"[Music fans] might buy a few tracks from iTunes when they get a new iPod for Christmas, but few go on to become regular paying downloaders," said Tim Walker, managing director of The Leading Question. "The statistics are obviously worrying, but the research does offer clues as to how fans who merely dabble can be encouraged to engage fully with licensed digital music services."
Paul Brindley, Music Ally's managing director, pointed out that the changes they're recommending for the music business are not a matter of degrees, and that this is not the end of the world. "Business models need to change radically if the music business is to stand any chance of halting the current decline in sales. It doesn't have to be all doom and gloom."
Without any further ado, here are five recommendations for the music industry from The Leading Question and Music Ally:
1. Music needs to be bundled with other products and entertainment packages: Value can be created from many other ways than consumers simply buying the occasional download. Music needs to move away from per unit sales and become more of a service than a product. It should be pre-loaded into devices, bundled with mobile tariffs, offered as part of TV/Entertainment/ISP packages.

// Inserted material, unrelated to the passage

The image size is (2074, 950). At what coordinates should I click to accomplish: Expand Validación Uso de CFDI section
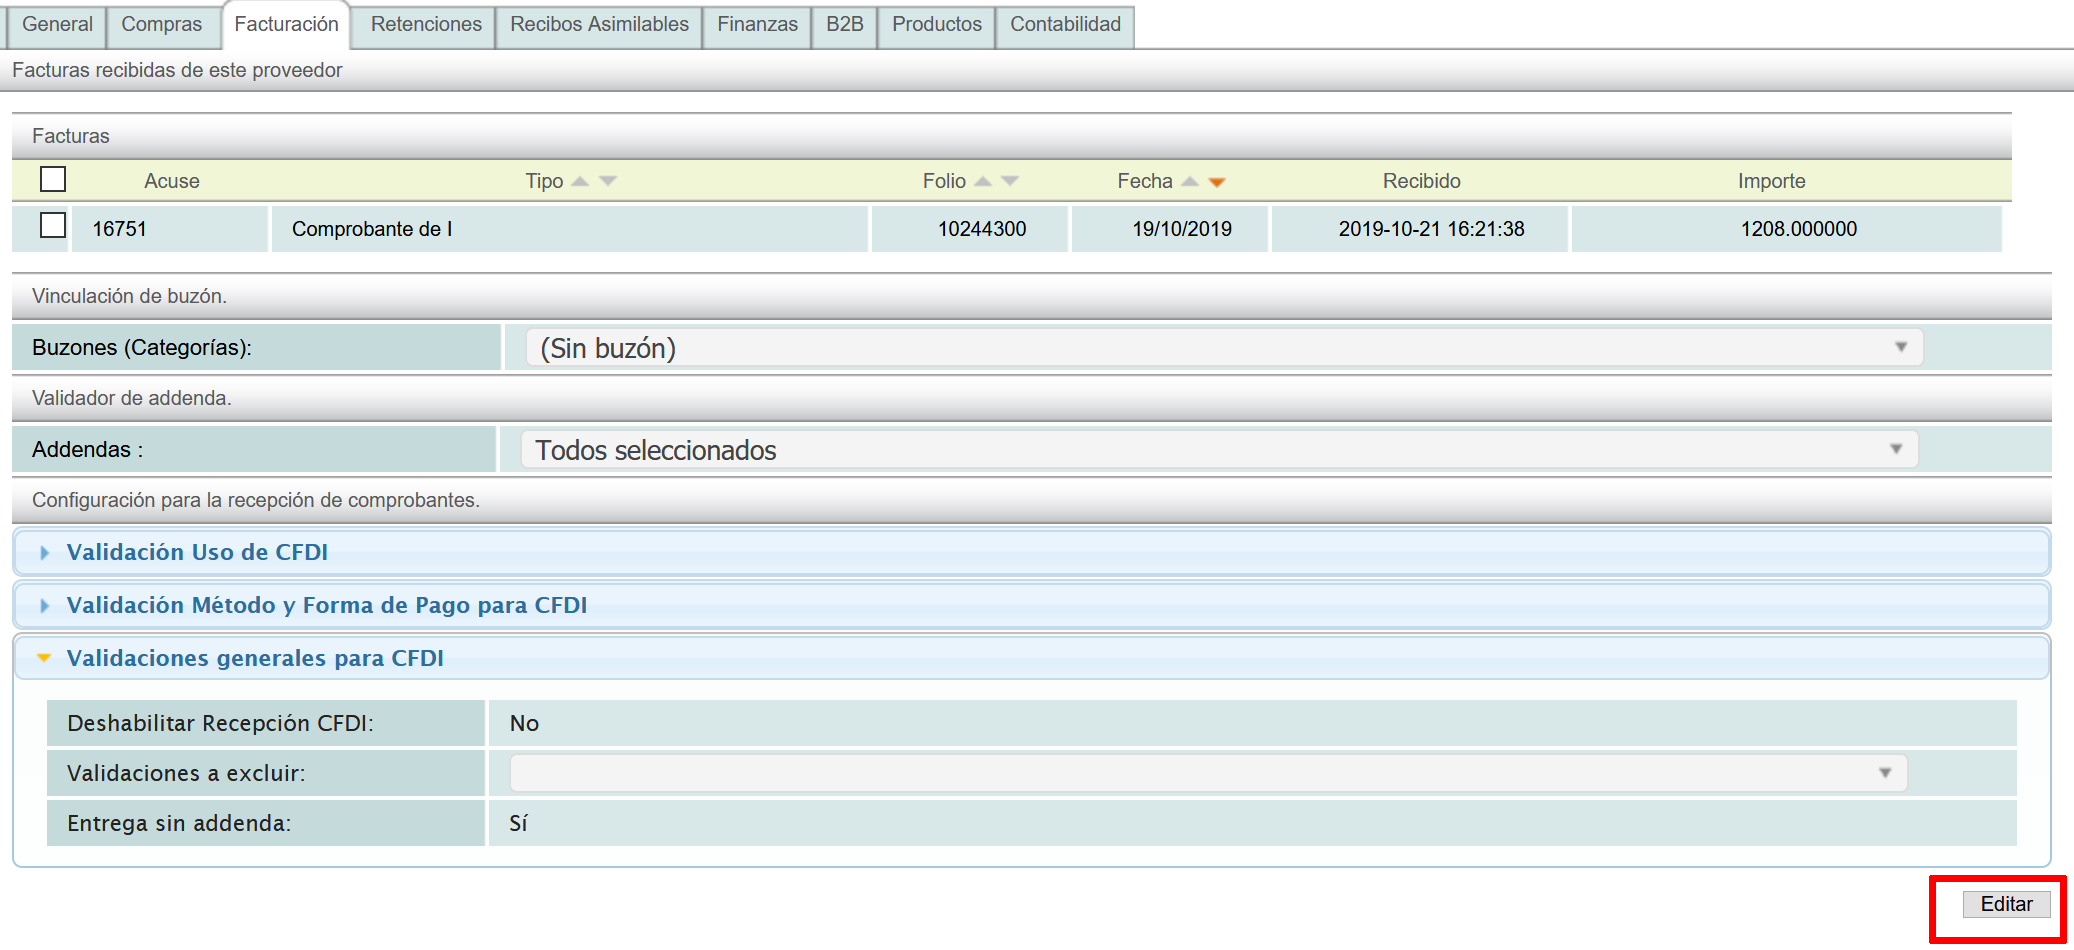[197, 552]
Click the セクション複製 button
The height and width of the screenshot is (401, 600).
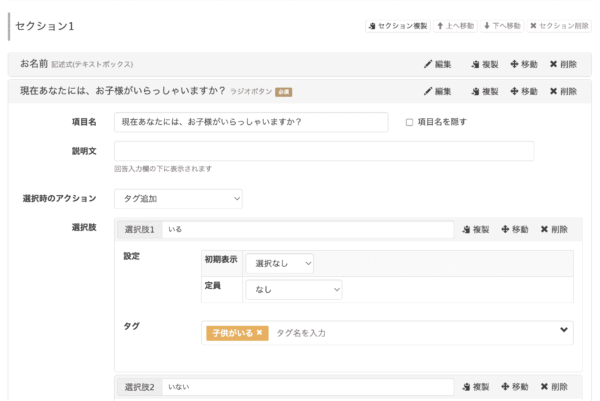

2. Labels needs to experiment with new release schedules and formats: The old model of single and album releases has run its course. Labels needs to be more innovative if they are not to be freezed out altogether. Look at the likes of Radiohead, Nine Inch Nails and Prince and experiment with new and varied formats, new pricing models and release schedules, digital only releases and promotional partnerships with brands.
3. Free doesn't mean no money: The music industry should not fear free. It needs to embrace it. The culture of the net is free or at least feeling free. But money can still be made from other sources: everything from advertising supported services, to brands paying for an association with the artists to newspapers paying for giveaway CDs.
4. Change the charts: The Charts don’t make much sense anymore. Now that fewer and fewer people are buying music the charts need to reflect the other ways that people are consuming music.
5. Trust the DJ: Online means anyone can access or own John Peel’s entire record collection, but the instant and massive availability of music on demand means you need a trusted guide like John Peel more than ever. The new layers of value will come from the social connections that come about through music as much as from the music itself.